╭─ DATA SHOWN

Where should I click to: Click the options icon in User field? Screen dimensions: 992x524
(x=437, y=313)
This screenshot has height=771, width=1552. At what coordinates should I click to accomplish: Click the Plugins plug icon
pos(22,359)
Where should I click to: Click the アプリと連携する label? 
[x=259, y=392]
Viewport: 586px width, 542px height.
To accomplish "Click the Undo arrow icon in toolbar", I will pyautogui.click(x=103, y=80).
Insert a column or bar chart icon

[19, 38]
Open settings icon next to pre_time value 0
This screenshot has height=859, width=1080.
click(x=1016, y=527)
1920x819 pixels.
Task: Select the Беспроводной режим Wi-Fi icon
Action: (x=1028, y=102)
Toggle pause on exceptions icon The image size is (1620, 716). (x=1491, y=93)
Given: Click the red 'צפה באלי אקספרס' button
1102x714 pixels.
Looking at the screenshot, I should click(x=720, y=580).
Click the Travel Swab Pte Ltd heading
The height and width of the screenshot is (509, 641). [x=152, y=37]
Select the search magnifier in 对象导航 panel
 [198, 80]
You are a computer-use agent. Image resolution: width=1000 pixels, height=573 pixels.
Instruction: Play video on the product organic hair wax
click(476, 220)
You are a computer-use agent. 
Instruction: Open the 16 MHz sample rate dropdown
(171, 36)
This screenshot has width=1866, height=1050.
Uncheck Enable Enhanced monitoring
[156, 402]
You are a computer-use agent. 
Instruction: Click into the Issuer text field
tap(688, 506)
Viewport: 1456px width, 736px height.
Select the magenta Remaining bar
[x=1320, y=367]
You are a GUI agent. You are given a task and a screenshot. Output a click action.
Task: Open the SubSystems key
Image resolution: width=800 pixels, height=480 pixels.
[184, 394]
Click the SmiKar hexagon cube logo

╰─

**EXERCISE:** Go through the records and copy each one exactly.

**FINISHED EXERCISE:**
Where should I click to: Click the options icon in User field? Screen dimensions: 992x524
(x=437, y=313)
This screenshot has height=771, width=1552. At what coordinates should I click to accomplish: Click the Plugins plug icon
pos(22,359)
Where should I click to: Click the アプリと連携する label? 
[x=259, y=392]
Viewport: 586px width, 542px height.
To accomplish "Click the Undo arrow icon in toolbar", I will pyautogui.click(x=103, y=80).
Insert a column or bar chart icon

[19, 38]
Open settings icon next to pre_time value 0
This screenshot has height=859, width=1080.
click(x=1016, y=527)
1920x819 pixels.
Task: Select the Беспроводной режим Wi-Fi icon
Action: (x=1028, y=102)
Toggle pause on exceptions icon The image size is (1620, 716). (x=1491, y=93)
Given: Click the red 'צפה באלי אקספרס' button
1102x714 pixels.
Looking at the screenshot, I should click(x=720, y=580).
Click the Travel Swab Pte Ltd heading
The height and width of the screenshot is (509, 641). [x=152, y=37]
Select the search magnifier in 对象导航 panel
 [198, 80]
You are a computer-use agent. Image resolution: width=1000 pixels, height=573 pixels.
Instruction: Play video on the product organic hair wax
click(476, 220)
You are a computer-use agent. 
Instruction: Open the 16 MHz sample rate dropdown
(171, 36)
This screenshot has width=1866, height=1050.
Uncheck Enable Enhanced monitoring
[156, 402]
You are a computer-use agent. 
Instruction: Click into the Issuer text field
tap(688, 506)
Viewport: 1456px width, 736px height.
Select the magenta Remaining bar
[x=1320, y=367]
You are a GUI agent. You are given a task and a screenshot. Output a click action.
Task: Open the SubSystems key
Image resolution: width=800 pixels, height=480 pixels.
[184, 394]
Click the SmiKar hexagon cube logo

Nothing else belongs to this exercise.